If you want to select an option that comes from the database, such as a manager for a given project, you may write:

select(form, :manager_id, Enum.map(@managers, &{&1.name, &1.id}))
#=> <select id="manager_id" name="project[manager_id]">
    <option value="1">Mary Jane</option>
    <option value="2">John Doe</option>
    </select>

Finally, if the values are a list or a map, we use the keys for grouping:

select(form, :country, ["Europe": ["UK", "Sweden", "France"]], ...})
#=> <select id="user_country" name="user[country]">
    <optgroup label="Europe">
      <option>UK</option>
      <option>Sweden</option>
      <option>France</option>
    </optgroup>
    ...
    </select>

Options

  • :prompt - an option to include at the top of the options with the given prompt text

  • :selected - the default value to use when none was sent as parameter

Be aware that a :multiple option will not generate a correctly functioning multiple select element. Use multiple_select/4 instead.

All other options are forwarded to the underlying HTML tag.

Generates a submit button to send the form.

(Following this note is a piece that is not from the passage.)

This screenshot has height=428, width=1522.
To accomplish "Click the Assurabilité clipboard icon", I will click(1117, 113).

All options are forwarded to the underlying button tag.

Examples

submit "Submit"
#=> <button type="submit">Submit</button>
Link to this function submit(opts, opts \\ []) View Source
Link to this function telephone_input(form, field, opts \\ []) View Source

Generates a telephone input.

See text_input/3 for example and docs.

Link to this function text_input(form, field, opts \\ []) View Source

Generates a text input.

The form should either be a Phoenix.HTML.Form emitted by form_for or an atom.

All given options are forwarded to the underlying input, default values are provided for id, name and value if possible.

Examples

# Assuming form contains a User schema
text_input(form, :name)
#=> <input id="user_name" name="user[name]" type="text" value="">

text_input(:user, :name)
#=> <input id="user_name" name="user[name]" type="text" value="">
Link to this function textarea(form, field, opts \\ []) View Source

Generates a textarea input.

All given options are forwarded to the underlying input, default values are provided for id, name and textarea content if possible.

Examples

# Assuming form contains a User schema
textarea(form, :description)
#=> <textarea id="user_description" name="user[description]"></textarea>

New lines

Notice the generated textarea includes a new line after the opening tag. This is because the HTML spec says new lines after tags must be ignored and all major browser implementations do that.

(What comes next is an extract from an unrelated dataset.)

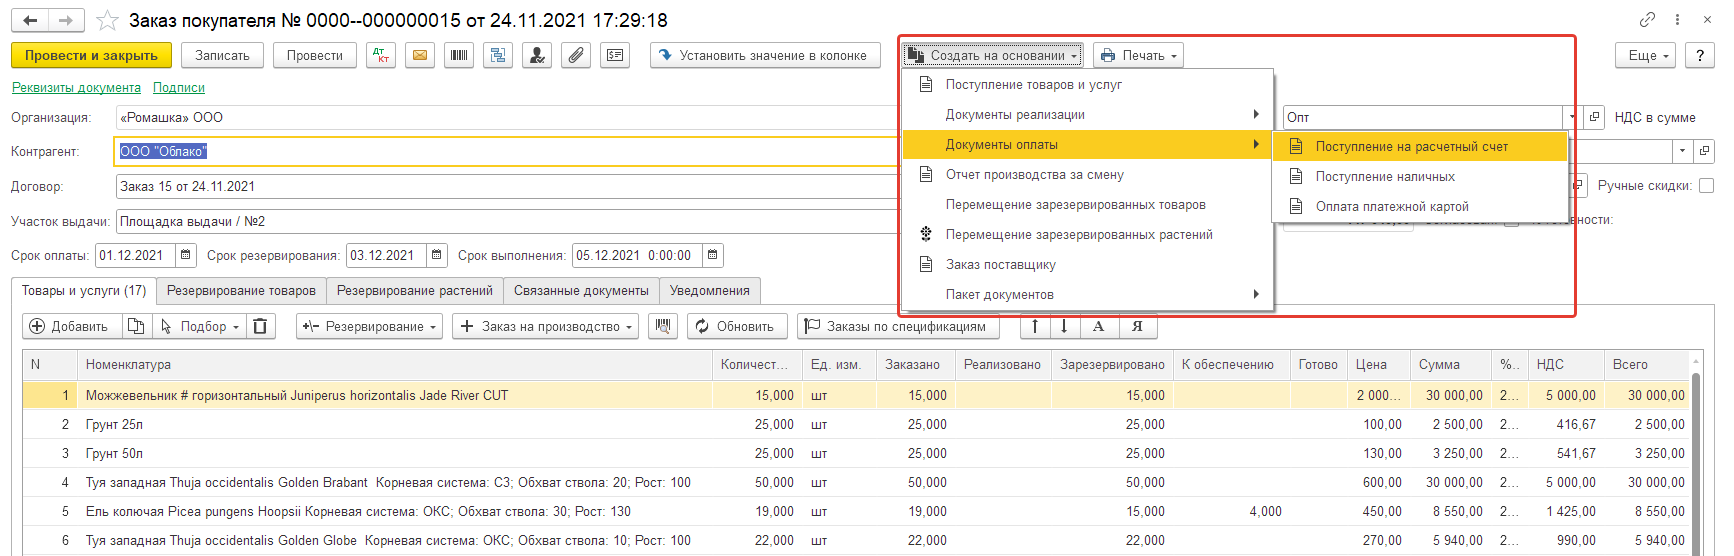Image resolution: width=1734 pixels, height=556 pixels.
Task: Delete row using trash can icon
Action: click(260, 326)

So in order to avoid new lines provided by the user from being ignored when the form is resubmitted, we automatically add a new line before the text area value.

Link to this function time_select(form, field, opts \\ []) View Source

Generates select tags for time.

Check datetime_select/3 for more information on options and supported values.

Link to this function url_input(form, field, opts \\ []) View Source

Generates an url input.

See text_input/3 for example and docs.